Introduction to AXS

AXS is a framework for processing data from astronomical catalogs based on Apache Spark. AXS stands for Astronomy eXtensions for Spark.

AXS was designed to make life easier for astronomers when they have to cruch data from astronomical catalogs (which is close to “all the time”). The way this process usually works is that an astronomer selects some data from a public or a private catalog using an SQL query, exports that data to some location and then writes custom (most likely Python) scripts to further analyze the data. Relying on the underlying Spark engine, AXS simplifies this process by allowing astronomers to query the data and run arbitrary processing on the results all within the same framework. There is usually no need for data export and separate programs.

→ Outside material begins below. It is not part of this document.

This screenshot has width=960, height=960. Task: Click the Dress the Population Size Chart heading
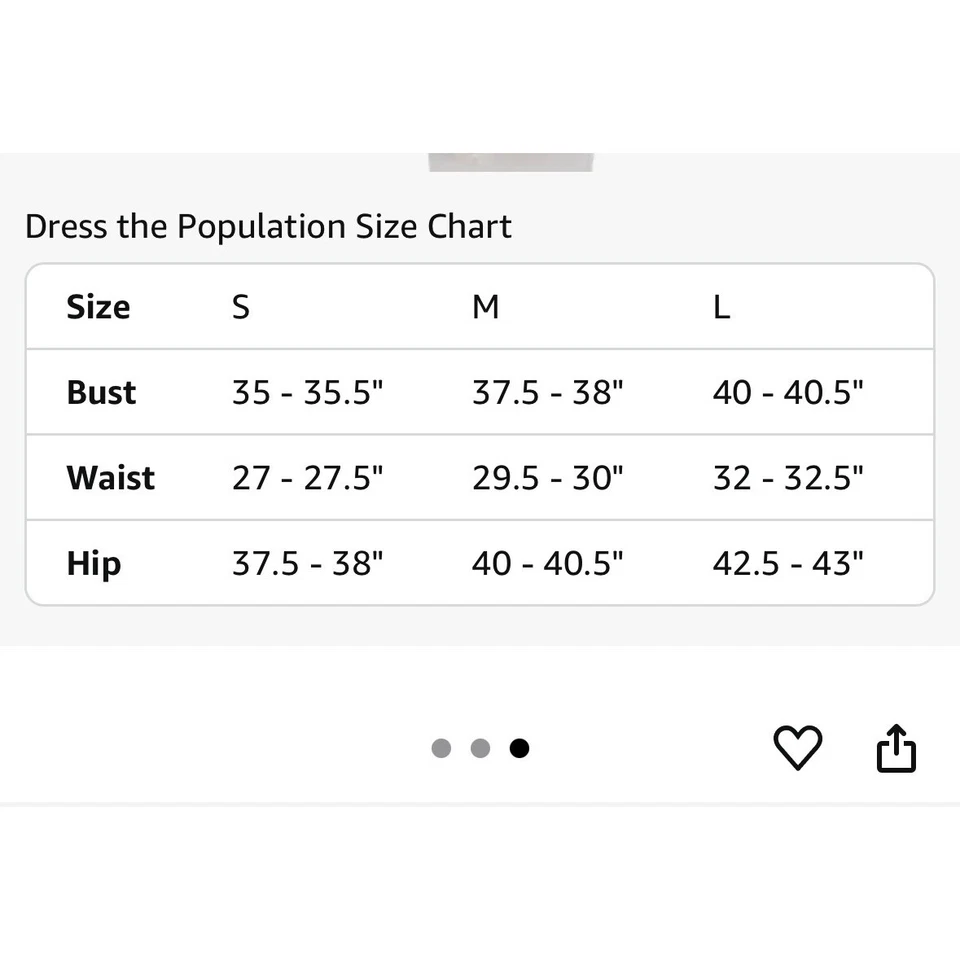coord(268,226)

Another thing that astronomers often need to do is to cross-match several catalogs: find the same objects from different catalogs based on distance calculations. This is computationally very expensive operation. AXS partitions the data in a way that makes cross-matching extremely efficient.

Spark specifics

If you wish to use AXS and you have never worked with Spark, you will have some adjusting to do because AXS is a wrapper around Spark, or Spark SQL to be exact. AxsFrame class is a wrapper around Spark’s DataFrame so all operations available on DataFrames are also available on AxsFrame.

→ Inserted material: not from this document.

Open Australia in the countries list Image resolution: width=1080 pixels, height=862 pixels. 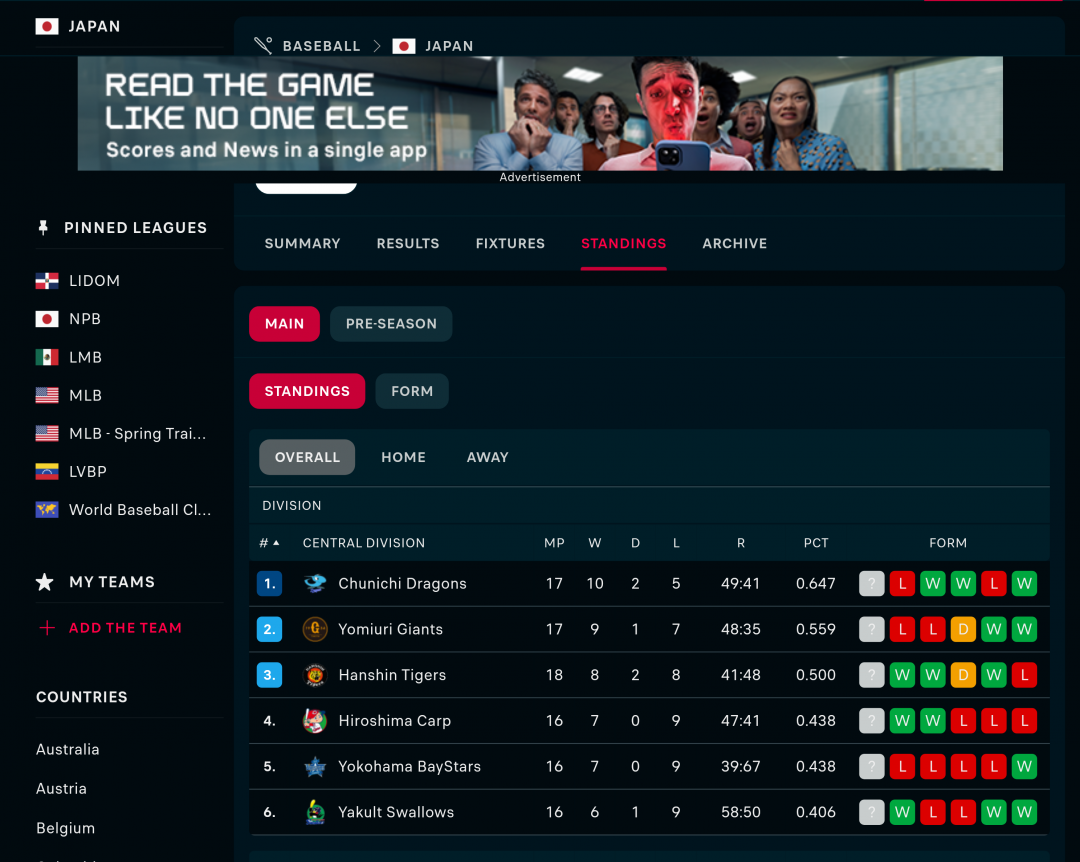click(68, 749)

There are a few concepts that a new Spark user might find confusing.

First of all, DataFrames (and AxsFrames) are lazy and will be evaluated and executed only when an action (such as show or count) is called.

Secondly, DataFrames are immutable. When you call a transformation (such as select or where) you obtain a new DataFrame. Stacking up transformations builds the DataFrame “program” to be executed later.

Because of all this, if this program results in an error, you will have to examine all the transformations that went into building the DataFrame and not just the last one (which would be the first, natural reaction).

Spark is a complex framework and execution engine and you would do well to invest some time into learning Spark basics if you intend to use AXS.

AXS data partitioning

AXS partitions the sky into horizontal strips of fixed height, called zones. Data is physically partitioned into buckets, which are ordinary (Parquet) files containing part of the data of the full dataset. Zones are sequentially placed into buckets. Since there are many more zones than buckets, a single bucket contains data from various non-neighboring zones. Within a bucket, data is sorted by zone (derived from the Dec coordinate) and then by the RA coordinate.

This setup enables fast spatial searches and fast cross-matching of different catalogs.